→ **Requirements**
Convert the entries below into a Markdown table with the columns Row and Line. Give each nonblank line its own numbered row and leave out blank lines.

Some records:
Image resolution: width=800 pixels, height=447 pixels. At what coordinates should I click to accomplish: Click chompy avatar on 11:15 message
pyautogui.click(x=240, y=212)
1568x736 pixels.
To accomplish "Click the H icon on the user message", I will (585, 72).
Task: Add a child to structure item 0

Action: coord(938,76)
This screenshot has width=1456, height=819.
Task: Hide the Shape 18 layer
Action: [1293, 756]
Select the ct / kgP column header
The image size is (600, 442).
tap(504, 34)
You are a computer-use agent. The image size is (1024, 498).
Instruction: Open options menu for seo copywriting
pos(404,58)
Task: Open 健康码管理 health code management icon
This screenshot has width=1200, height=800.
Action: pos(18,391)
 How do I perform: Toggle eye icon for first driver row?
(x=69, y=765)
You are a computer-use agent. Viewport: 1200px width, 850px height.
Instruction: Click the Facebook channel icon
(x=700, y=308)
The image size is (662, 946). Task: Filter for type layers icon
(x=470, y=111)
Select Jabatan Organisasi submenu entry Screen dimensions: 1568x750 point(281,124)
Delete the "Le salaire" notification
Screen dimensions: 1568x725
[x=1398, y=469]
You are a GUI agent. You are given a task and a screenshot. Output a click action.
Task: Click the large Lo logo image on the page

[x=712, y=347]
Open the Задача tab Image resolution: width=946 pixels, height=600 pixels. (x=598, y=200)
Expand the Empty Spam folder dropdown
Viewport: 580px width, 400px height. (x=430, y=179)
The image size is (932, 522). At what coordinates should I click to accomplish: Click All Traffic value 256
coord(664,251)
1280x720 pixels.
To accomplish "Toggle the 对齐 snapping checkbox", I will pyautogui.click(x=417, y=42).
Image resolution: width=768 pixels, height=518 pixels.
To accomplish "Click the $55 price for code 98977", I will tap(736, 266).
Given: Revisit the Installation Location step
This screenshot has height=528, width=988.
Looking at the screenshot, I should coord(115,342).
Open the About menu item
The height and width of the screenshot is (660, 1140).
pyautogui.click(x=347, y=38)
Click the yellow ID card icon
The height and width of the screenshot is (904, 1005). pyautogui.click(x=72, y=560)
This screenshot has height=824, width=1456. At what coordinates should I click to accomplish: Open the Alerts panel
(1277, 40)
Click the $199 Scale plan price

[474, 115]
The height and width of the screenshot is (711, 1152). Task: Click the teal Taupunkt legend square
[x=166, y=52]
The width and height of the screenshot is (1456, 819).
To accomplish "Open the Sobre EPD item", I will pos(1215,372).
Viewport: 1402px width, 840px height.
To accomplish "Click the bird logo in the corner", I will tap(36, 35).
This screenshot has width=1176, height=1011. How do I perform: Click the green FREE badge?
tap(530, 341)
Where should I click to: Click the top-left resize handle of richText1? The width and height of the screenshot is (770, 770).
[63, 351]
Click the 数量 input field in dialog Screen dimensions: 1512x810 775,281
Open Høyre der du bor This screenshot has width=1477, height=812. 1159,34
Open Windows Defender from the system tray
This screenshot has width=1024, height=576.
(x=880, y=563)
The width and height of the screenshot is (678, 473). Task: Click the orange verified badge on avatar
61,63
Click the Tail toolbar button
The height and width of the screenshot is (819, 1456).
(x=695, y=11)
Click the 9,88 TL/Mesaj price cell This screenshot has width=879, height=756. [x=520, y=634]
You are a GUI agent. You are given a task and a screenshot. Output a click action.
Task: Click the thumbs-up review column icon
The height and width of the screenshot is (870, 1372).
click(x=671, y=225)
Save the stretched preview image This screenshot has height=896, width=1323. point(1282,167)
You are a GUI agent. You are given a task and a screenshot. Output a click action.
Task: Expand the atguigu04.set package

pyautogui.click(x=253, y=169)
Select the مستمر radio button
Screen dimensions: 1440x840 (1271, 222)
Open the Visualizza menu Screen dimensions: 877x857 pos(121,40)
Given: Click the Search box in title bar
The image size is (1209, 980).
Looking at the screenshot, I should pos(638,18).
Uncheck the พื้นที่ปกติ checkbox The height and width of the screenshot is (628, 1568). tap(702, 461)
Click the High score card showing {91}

→ **Answer to this task**
| Row | Line |
|---|---|
| 1 | Image resolution: width=800 pixels, height=447 pixels. At what coordinates should I click to accomplish: Click chompy avatar on 11:15 message |
| 2 | pyautogui.click(x=240, y=212) |
| 3 | 1568x736 pixels. |
| 4 | To accomplish "Click the H icon on the user message", I will (585, 72). |
| 5 | Task: Add a child to structure item 0 |
| 6 | Action: coord(938,76) |
| 7 | This screenshot has width=1456, height=819. |
| 8 | Task: Hide the Shape 18 layer |
| 9 | Action: [1293, 756] |
| 10 | Select the ct / kgP column header |
| 11 | The image size is (600, 442). |
| 12 | tap(504, 34) |
| 13 | You are a computer-use agent. The image size is (1024, 498). |
| 14 | Instruction: Open options menu for seo copywriting |
| 15 | pos(404,58) |
| 16 | Task: Open 健康码管理 health code management icon |
| 17 | This screenshot has width=1200, height=800. |
| 18 | Action: pos(18,391) |
| 19 |  How do I perform: Toggle eye icon for first driver row? |
| 20 | (x=69, y=765) |
| 21 | You are a computer-use agent. Viewport: 1200px width, 850px height. |
| 22 | Instruction: Click the Facebook channel icon |
| 23 | (x=700, y=308) |
| 24 | The image size is (662, 946). Task: Filter for type layers icon |
| 25 | (x=470, y=111) |
| 26 | Select Jabatan Organisasi submenu entry Screen dimensions: 1568x750 point(281,124) |
| 27 | Delete the "Le salaire" notification |
| 28 | Screen dimensions: 1568x725 |
| 29 | [x=1398, y=469] |
| 30 | You are a GUI agent. You are given a task and a screenshot. Output a click action. |
| 31 | Task: Click the large Lo logo image on the page |
| 32 | [x=712, y=347] |
| 33 | Open the Задача tab Image resolution: width=946 pixels, height=600 pixels. (x=598, y=200) |
| 34 | Expand the Empty Spam folder dropdown |
| 35 | Viewport: 580px width, 400px height. (x=430, y=179) |
| 36 | The image size is (932, 522). At what coordinates should I click to accomplish: Click All Traffic value 256 |
| 37 | coord(664,251) |
| 38 | 1280x720 pixels. |
| 39 | To accomplish "Toggle the 对齐 snapping checkbox", I will pyautogui.click(x=417, y=42). |
| 40 | Image resolution: width=768 pixels, height=518 pixels. |
| 41 | To accomplish "Click the $55 price for code 98977", I will tap(736, 266). |
| 42 | Given: Revisit the Installation Location step |
| 43 | This screenshot has height=528, width=988. |
| 44 | Looking at the screenshot, I should coord(115,342). |
| 45 | Open the About menu item |
| 46 | The height and width of the screenshot is (660, 1140). |
| 47 | pyautogui.click(x=347, y=38) |
| 48 | Click the yellow ID card icon |
| 49 | The height and width of the screenshot is (904, 1005). pyautogui.click(x=72, y=560) |
| 50 | This screenshot has height=824, width=1456. At what coordinates should I click to accomplish: Open the Alerts panel |
| 51 | (1277, 40) |
| 52 | Click the $199 Scale plan price |
| 53 | [474, 115] |
| 54 | The height and width of the screenshot is (711, 1152). Task: Click the teal Taupunkt legend square |
| 55 | [x=166, y=52] |
| 56 | The width and height of the screenshot is (1456, 819). |
| 57 | To accomplish "Open the Sobre EPD item", I will pos(1215,372). |
| 58 | Viewport: 1402px width, 840px height. |
| 59 | To accomplish "Click the bird logo in the corner", I will tap(36, 35). |
| 60 | This screenshot has width=1176, height=1011. How do I perform: Click the green FREE badge? |
| 61 | tap(530, 341) |
| 62 | Where should I click to: Click the top-left resize handle of richText1? The width and height of the screenshot is (770, 770). |
| 63 | [63, 351] |
| 64 | Click the 数量 input field in dialog Screen dimensions: 1512x810 775,281 |
| 65 | Open Høyre der du bor This screenshot has width=1477, height=812. 1159,34 |
| 66 | Open Windows Defender from the system tray |
| 67 | This screenshot has width=1024, height=576. |
| 68 | (x=880, y=563) |
| 69 | The width and height of the screenshot is (678, 473). Task: Click the orange verified badge on avatar |
| 70 | 61,63 |
| 71 | Click the Tail toolbar button |
| 72 | The height and width of the screenshot is (819, 1456). |
| 73 | (x=695, y=11) |
| 74 | Click the 9,88 TL/Mesaj price cell This screenshot has width=879, height=756. [x=520, y=634] |
| 75 | You are a GUI agent. You are given a task and a screenshot. Output a click action. |
| 76 | Task: Click the thumbs-up review column icon |
| 77 | The height and width of the screenshot is (870, 1372). |
| 78 | click(x=671, y=225) |
| 79 | Save the stretched preview image This screenshot has height=896, width=1323. point(1282,167) |
| 80 | You are a GUI agent. You are given a task and a screenshot. Output a click action. |
| 81 | Task: Expand the atguigu04.set package |
| 82 | pyautogui.click(x=253, y=169) |
| 83 | Select the مستمر radio button |
| 84 | Screen dimensions: 1440x840 (1271, 222) |
| 85 | Open the Visualizza menu Screen dimensions: 877x857 pos(121,40) |
| 86 | Given: Click the Search box in title bar |
| 87 | The image size is (1209, 980). |
| 88 | Looking at the screenshot, I should pos(638,18). |
| 89 | Uncheck the พื้นที่ปกติ checkbox The height and width of the screenshot is (628, 1568). tap(702, 461) |
| 90 | Click the High score card showing {91} |